# [Given text]
----

Push a FiftyOne dataset to the Hugging Face Hub.

Parameters
dataset	a FiftyOne dataset
repo_name	the name of the dataset repo to create. The repo ID will be `{your_username}/{repo_name}`
description:`None`	a description of the dataset
license:`None`	the license of the dataset
tags:`None`	a list of tags for the dataset
private:`True`	whether the repo should be private
exist_ok:`False`	if True, do not raise an error if repo already exists.
dataset_type:`None`	the type of the dataset to create
min_fiftyone_version:`None`	the minimum version of FiftyOne required to load the dataset. For example `"0.23.0"`.

----

# [Exercise objective]
Substitute "Hub" for "Hugging Face Hub" and write out the stretch of the given text from "Push a FiftyOne" through "repo already exists.". The rows that follow the text are separate material.

Source records:
----

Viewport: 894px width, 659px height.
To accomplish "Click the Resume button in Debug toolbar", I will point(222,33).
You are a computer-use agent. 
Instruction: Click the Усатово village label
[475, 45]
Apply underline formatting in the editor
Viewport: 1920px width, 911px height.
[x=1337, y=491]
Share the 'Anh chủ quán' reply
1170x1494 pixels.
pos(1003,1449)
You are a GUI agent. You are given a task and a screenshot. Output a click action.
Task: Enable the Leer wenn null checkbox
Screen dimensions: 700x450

----

# [Solution for this task]
Push a FiftyOne dataset to the Hub.

Parameters
dataset	a FiftyOne dataset
repo_name	the name of the dataset repo to create. The repo ID will be `{your_username}/{repo_name}`
description:`None`	a description of the dataset
license:`None`	the license of the dataset
tags:`None`	a list of tags for the dataset
private:`True`	whether the repo should be private
exist_ok:`False`	if True, do not raise an error if repo already exists.